Juan Luis Goenaga. Alkiza, 1971-1976. Museo de Bellas Artes de Bilbao.
Lo oculto y lo primitivo forman un estímulo constante en el arte y la cultura vasca. Su rastro enlaza a Baroja y al padre Barandiarán, a Oteiza y a Chillida. Lo telúrico es una fuerza constante que ha animado aventuras artísticas que han perseguido con afán capturarlo, convertirlo en símbolo, trazar su escritura. En esa tradición se incluye la obra de Juan Luis Goenaga durante el lustro que va de 1971 a 1976, reunida en el Museo de Bellas Artes de Bilbao, y ordenada por Mikel Lertxundi. Se exponen pinturas que traducen el azar vegetal de hierbas y raíces, y fotografías que se inscriben en la corriente del land art, que invoca señales de un tiempo ancestral.

Alkiza es el caserío familiar al que Goenaga se retiró en busca de inspiración durante esos años. La muestra reúne un centenar de trabajos tempranos de este artista de formación autodidacta, que trabajó en esos años en formatos diversos: lienzos, obra sobre papel, cajas de objetos como la que se muestra en la imagen de portada, y fotografías que documentan elementos vegetales o sus intervenciones en land art durante sus paseos por el bosque.

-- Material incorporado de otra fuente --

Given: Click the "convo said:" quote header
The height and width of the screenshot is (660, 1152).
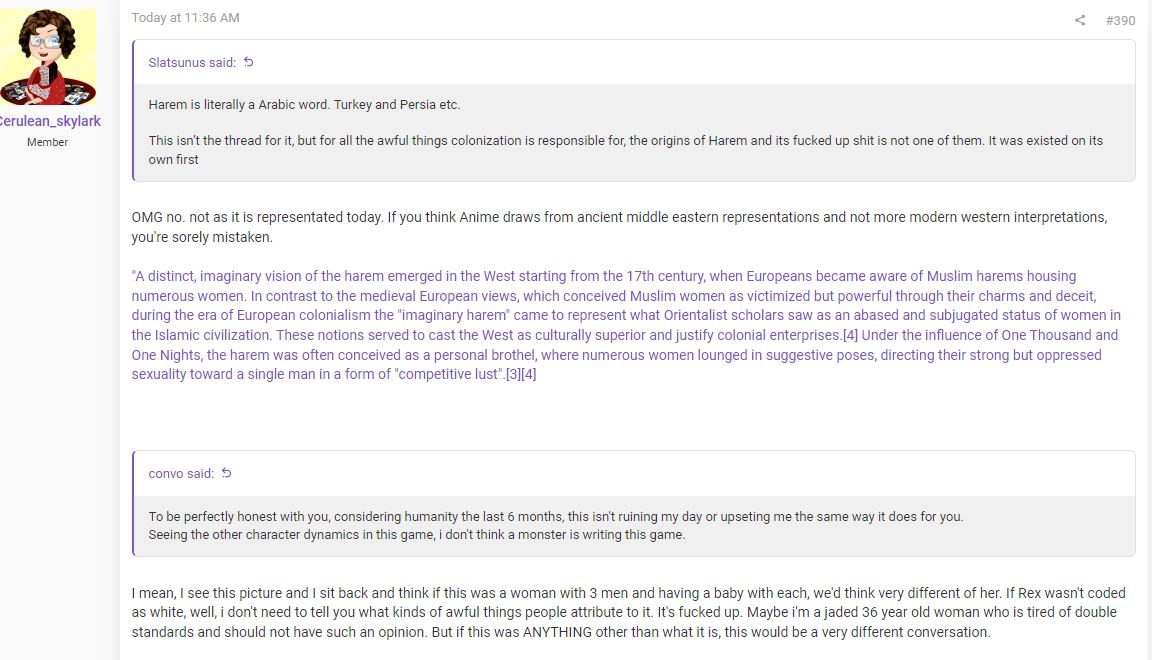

Lertxundi recuerda en el prólogo del catálogo que el Goenaga de los primeros años setenta es «heredero directo de la preocupación de varios de los miembros de Gaur (grupo de artistas) por arraigar su arte en la herencia creativa y espiritual vasca; por profundizar en los orígenes de la existencia y los referentes culturales». Como afirma Goenaga en una entrevista en Zeruko Argia, la pintura vasca «necesita en primer lugar conocer todo lo realizado por nuestros antepasados, en las cuevas, en los cantos y en los bailes. Observarlos bien, escuchar con atención y tenerlos en cuenta».

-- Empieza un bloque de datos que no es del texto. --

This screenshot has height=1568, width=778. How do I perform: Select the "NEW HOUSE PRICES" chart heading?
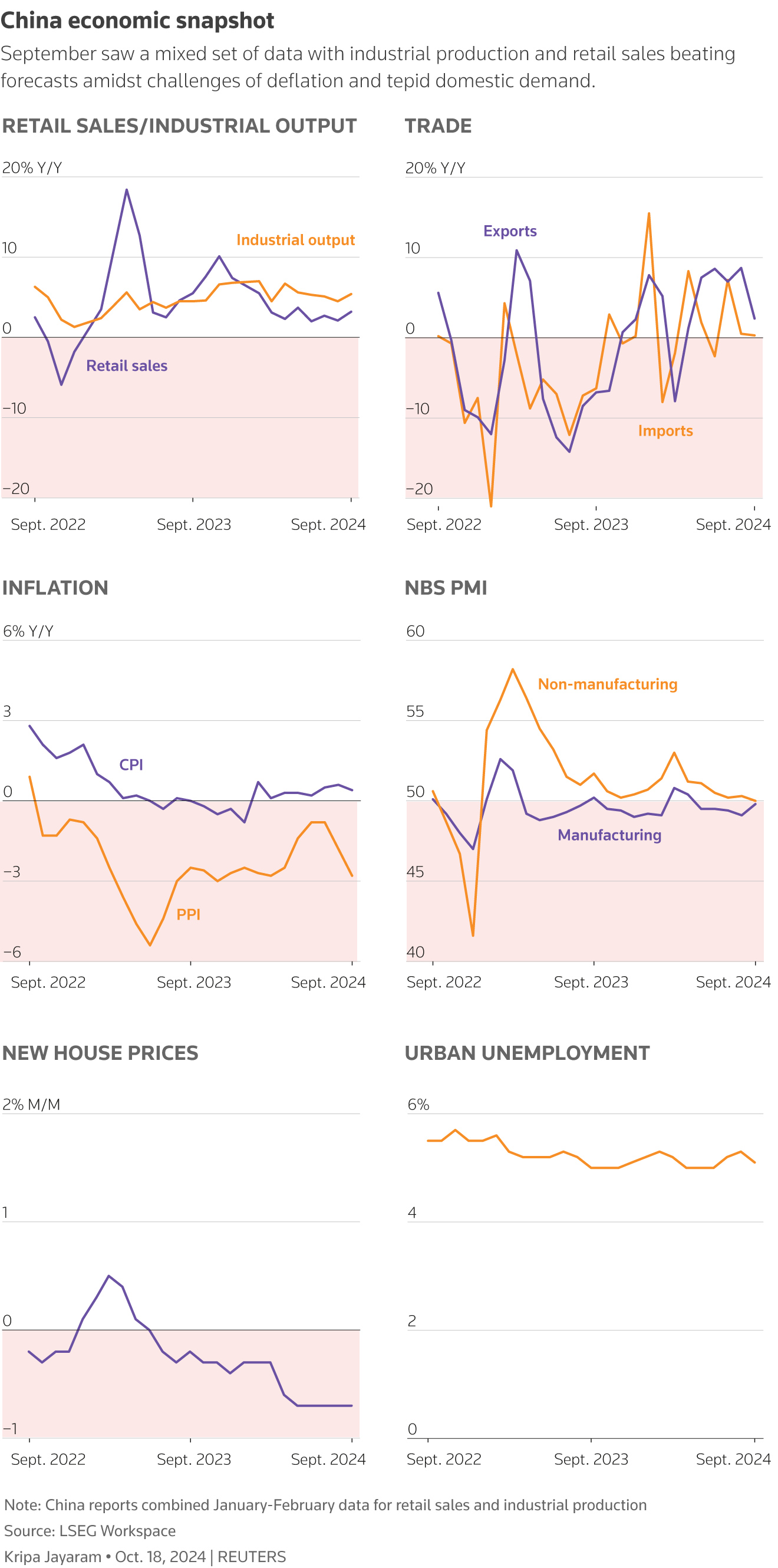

Ese es el afán que anima su trabajo en esos años. En Alkiza, Goenaga se sume en el ardor de la experimentación, con técnicas diversas, las que mejor se adaptan a las necesidades expresivas: la madera y el hierro, el aguafuerte, los ensamblajes, el dibujo y la pintura, el land art, del que fue pionero en España, gracias a las enseñanzas de su primo Antton Eizegi. En esta obra se asienta la preocupación y búsqueda de lo prehistórico, «lo escondido, lo mágico, los signos o las superposiciones. Inician, además, su voluntad de establecer puentes entre distintos planos de la realidad, entre lo tangible o lo intangible».
Animado por una vocación de flâneur en medio de la naturaleza, los caminos están presentes en su carrera, y subraya la importancia de los itinerarios en la práctica del arte. El espacio, al caminar, convierte su significado en una obra artística, en la que se generan foras, construcciones simbólicas, que están siempre ligadas al arte prehistórico. Esas obras, efímeras, Goenaga las preserva con fotografías, clasificadas, que son sublimaciones de lo fugaz.

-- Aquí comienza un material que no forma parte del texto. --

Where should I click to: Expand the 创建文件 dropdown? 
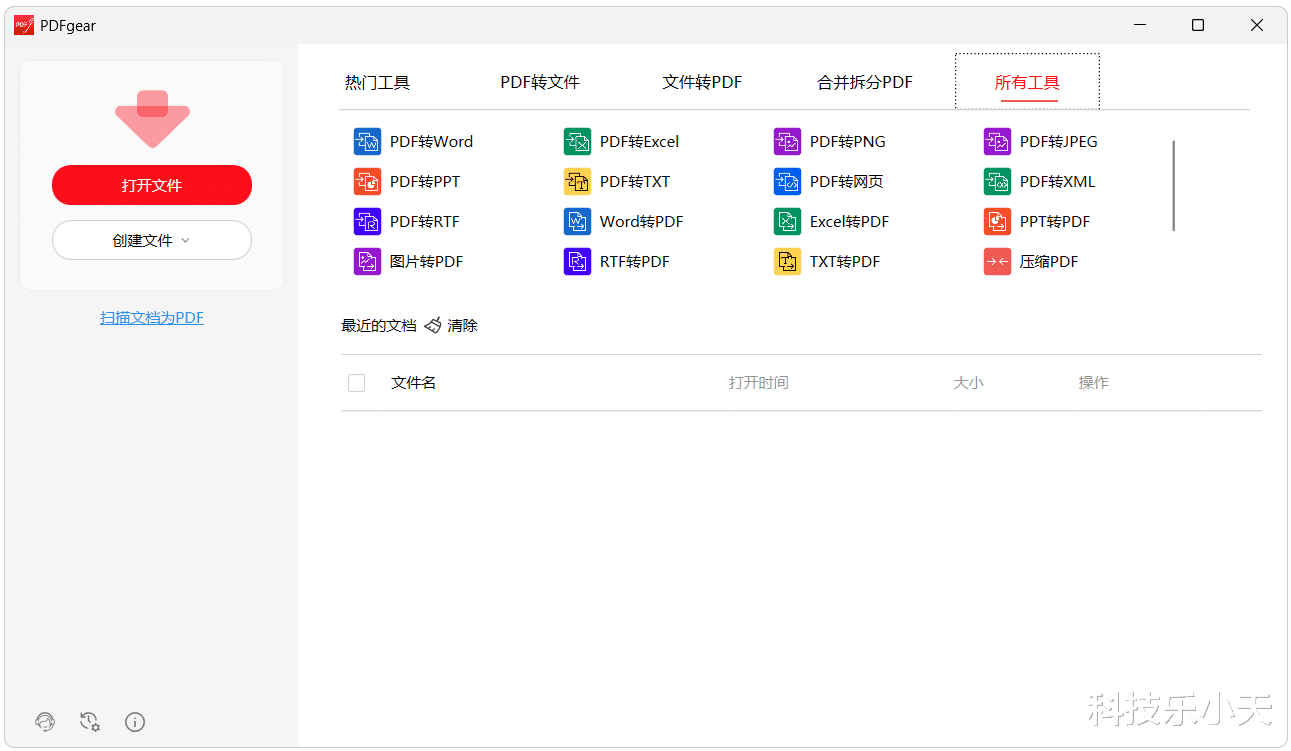[x=152, y=240]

En su regreso a la pintura, Goenaga muestra un fervor nocturno: pinta lluvias de sombras, rigmos diagonales, destellos de azul lunar, neblinas de clorofila, ritmos de cadencias y praderas infinitas mecidas por el viento, sacudidas por fuerzas insondables, danzas y gestos milenarios que parecía pintar en estado de trance, hasta el punto de afirmar, después de una larga madrugada de trabajo: «este cuadro no lo he pintado yo».